L’alter égo télévisuel de West, renommé Annie pour l’occasion, sera campé par Aidy Bryant, une comédienne de 31 ans qui fait partie du cast du Saturday Night Live depuis 2012 et qui a aussi participé à l’écriture de la série. Sur petit et grand écran, elle a pour le moment été cantonnée à des rôles secondaires, dans Girls, Horace and Pete, Broad City, I Feel Pretty ou The Big Sick. Les critiques avaient salué sa prestation dans la série de Lena Dunham, dans l’épisode où elle sortait avec l’ex de Marnie, Ray. Interrogée par le Hollywood Reporter, Bryant a confirmé vouloir mettre en avant son personnage d’une manière inédite. “Très souvent à la télévision, les personnages gros sont montrés comme s’ils pensaient en permanence ‘Je suis gros. Je suis gros quand je bois un café, je suis gros quand je marche dans la rue’, explique-t-elle. (…) Mais Annie a des amis cool. Elle a une super famille. De nombreux personnages de télévision sont résumés à leurs poids. Ils n’ont rien. Ils détestent tout.” Bryant compte bien bousculer ces a priori et proposer un récit qui ressemblera aussi à sa propre expérience.

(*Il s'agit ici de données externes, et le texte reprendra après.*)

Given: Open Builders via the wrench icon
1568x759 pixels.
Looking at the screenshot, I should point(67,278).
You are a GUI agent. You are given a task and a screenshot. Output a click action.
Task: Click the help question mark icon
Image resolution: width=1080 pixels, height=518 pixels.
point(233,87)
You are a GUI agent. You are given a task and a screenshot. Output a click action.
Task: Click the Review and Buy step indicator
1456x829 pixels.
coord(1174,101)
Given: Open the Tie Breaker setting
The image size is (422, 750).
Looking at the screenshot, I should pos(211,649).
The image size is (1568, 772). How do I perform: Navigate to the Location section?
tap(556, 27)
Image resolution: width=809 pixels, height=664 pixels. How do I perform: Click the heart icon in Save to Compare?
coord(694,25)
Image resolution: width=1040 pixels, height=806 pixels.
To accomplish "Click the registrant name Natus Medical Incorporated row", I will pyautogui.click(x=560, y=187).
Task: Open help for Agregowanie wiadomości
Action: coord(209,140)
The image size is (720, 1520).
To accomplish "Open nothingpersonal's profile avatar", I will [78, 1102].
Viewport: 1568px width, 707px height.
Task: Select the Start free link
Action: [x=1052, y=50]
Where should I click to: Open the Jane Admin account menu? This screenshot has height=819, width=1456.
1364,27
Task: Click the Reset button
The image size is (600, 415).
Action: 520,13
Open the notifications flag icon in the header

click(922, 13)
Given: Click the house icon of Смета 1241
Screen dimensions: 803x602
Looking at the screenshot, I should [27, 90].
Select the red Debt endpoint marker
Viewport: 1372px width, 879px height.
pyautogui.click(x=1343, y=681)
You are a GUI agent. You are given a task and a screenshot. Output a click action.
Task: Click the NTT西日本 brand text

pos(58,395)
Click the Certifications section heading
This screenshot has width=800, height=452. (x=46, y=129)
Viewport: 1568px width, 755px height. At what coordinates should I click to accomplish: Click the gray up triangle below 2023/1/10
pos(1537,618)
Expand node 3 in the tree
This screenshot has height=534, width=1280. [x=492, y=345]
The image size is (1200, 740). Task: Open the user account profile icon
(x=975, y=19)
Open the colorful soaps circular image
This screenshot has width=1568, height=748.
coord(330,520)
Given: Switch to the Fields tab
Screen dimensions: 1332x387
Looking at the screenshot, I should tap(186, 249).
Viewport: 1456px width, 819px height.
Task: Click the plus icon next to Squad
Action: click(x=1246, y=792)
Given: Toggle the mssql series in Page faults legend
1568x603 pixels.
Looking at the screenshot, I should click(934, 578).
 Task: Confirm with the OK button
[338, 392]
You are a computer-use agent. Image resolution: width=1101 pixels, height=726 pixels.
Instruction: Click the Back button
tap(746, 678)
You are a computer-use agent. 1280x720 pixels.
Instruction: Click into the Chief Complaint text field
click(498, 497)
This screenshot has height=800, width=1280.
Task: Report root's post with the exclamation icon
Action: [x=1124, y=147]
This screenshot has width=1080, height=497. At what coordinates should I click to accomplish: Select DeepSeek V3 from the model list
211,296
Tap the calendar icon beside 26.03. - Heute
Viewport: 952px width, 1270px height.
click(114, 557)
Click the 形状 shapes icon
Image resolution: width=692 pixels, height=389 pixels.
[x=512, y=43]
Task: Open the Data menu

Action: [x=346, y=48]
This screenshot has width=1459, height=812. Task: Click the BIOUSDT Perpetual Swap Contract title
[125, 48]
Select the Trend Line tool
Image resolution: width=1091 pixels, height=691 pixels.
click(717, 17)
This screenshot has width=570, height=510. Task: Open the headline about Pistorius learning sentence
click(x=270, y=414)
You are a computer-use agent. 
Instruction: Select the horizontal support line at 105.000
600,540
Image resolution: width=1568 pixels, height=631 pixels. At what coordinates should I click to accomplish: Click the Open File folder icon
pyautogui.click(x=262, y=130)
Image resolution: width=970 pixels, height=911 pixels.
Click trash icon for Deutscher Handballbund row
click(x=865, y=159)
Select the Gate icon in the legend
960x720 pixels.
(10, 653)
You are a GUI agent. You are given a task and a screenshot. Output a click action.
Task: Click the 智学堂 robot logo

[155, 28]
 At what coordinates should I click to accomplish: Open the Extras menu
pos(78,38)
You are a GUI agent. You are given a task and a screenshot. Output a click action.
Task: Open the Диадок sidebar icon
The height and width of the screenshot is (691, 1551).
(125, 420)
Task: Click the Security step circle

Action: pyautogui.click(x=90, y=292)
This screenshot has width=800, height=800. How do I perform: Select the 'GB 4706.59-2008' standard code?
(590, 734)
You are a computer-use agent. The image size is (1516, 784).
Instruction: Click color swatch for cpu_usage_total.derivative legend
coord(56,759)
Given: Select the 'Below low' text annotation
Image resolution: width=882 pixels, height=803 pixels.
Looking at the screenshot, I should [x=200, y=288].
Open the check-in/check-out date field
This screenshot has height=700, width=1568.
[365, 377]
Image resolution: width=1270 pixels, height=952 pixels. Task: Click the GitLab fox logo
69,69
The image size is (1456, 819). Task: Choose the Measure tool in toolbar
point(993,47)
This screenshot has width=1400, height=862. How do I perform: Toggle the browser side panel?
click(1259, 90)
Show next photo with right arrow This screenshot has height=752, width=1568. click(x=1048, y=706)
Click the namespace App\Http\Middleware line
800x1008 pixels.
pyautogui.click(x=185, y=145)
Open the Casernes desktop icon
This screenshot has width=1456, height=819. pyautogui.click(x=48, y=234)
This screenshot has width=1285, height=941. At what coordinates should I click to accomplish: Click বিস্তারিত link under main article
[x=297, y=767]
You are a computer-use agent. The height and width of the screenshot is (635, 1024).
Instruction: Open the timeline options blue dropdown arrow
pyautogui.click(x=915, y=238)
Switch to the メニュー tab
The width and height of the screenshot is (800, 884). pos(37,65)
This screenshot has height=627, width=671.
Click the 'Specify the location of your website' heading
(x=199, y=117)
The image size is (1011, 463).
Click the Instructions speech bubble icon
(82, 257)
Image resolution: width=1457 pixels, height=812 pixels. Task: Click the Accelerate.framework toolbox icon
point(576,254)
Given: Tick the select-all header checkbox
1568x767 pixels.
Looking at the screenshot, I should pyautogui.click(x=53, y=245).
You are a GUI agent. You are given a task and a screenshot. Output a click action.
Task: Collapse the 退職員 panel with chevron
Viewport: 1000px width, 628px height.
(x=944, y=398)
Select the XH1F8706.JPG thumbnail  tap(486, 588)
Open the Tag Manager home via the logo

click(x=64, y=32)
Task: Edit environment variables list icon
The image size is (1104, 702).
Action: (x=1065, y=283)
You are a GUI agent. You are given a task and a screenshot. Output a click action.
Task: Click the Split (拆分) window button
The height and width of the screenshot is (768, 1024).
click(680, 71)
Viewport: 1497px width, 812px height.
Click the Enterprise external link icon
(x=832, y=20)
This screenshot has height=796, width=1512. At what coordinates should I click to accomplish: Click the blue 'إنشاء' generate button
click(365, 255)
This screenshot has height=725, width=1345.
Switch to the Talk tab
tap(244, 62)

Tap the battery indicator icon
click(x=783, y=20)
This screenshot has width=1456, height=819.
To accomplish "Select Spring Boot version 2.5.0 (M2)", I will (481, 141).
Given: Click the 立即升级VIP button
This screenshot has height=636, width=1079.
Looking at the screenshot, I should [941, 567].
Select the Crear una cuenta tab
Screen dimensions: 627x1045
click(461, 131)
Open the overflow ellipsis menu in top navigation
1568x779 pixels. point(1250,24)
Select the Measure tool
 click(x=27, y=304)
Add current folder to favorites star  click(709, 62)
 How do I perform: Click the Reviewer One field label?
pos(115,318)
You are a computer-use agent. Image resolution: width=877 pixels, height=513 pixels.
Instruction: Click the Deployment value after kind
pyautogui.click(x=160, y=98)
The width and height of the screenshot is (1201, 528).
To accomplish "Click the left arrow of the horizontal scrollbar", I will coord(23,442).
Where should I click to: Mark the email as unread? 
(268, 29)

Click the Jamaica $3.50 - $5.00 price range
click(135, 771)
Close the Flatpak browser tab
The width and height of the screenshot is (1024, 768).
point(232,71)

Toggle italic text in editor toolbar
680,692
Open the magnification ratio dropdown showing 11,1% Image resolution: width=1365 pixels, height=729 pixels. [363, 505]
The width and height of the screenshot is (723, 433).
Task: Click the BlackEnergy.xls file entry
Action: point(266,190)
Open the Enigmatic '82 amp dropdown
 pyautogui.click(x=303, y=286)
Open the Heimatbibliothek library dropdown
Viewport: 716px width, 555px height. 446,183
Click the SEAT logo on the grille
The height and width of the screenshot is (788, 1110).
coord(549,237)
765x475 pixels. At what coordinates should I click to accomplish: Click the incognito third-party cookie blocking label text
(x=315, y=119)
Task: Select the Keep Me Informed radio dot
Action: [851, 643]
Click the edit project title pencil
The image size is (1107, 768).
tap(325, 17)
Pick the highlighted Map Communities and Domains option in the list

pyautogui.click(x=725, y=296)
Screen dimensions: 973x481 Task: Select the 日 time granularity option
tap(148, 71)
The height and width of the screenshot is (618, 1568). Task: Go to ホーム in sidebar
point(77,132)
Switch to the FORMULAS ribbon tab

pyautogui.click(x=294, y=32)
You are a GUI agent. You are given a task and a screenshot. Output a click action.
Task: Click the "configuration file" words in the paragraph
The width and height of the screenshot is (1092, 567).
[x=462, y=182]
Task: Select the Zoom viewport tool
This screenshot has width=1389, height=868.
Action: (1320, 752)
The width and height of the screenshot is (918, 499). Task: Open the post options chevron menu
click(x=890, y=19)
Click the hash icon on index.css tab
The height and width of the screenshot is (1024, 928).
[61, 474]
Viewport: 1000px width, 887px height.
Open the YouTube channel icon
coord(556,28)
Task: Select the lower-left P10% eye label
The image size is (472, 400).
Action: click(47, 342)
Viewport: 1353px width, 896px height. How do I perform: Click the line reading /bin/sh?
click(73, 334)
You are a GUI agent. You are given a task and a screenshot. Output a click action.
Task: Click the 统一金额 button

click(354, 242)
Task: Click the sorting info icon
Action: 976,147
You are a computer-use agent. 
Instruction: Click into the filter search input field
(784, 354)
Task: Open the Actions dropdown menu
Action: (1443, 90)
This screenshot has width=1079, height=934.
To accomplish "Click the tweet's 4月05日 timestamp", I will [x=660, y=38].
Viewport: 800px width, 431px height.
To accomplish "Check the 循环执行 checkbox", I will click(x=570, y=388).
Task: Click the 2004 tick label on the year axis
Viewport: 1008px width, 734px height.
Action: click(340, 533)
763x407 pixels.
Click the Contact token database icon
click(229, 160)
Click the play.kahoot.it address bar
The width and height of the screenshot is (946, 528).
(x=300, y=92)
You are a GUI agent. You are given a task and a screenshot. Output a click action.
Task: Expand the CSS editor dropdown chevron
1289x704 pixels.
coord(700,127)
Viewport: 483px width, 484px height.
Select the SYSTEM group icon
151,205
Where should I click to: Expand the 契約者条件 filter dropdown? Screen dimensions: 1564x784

“Quand j’étais enfant, je ne voyais personne comme moi à la télévision, écrit Lindy West dans Shrill. Idem dans les films, dans les jeux vidéos, au théâtre, dans les livres, il n’y en avait nulle part dans mon champ de vision.” Son autobiographie s’ouvre d’ailleurs par une liste des personnages auxquels elle aurait pu s’identifier au long de sa vie: Dame Gertrude dans Robin des Bois, Miss Piggy, Ursula dans La Petite Sirène, Marla Hooch dans Une Équipe hors du commun… “Le truc le plus déprimant avec cette liste, c’est que je me suis rendu compte que Baloo déguisé en diseuse de bonne aventure sexy dans Le Livre de la Jungle est vraiment le ‘role model’ le plus positif que j’ai pu avoir dans ma jeunesse.” Espérons que Shrill puisse offrir un modèle plus positif aux générations futures. Et qu’elle sera suivie par de nombreuses autres séries.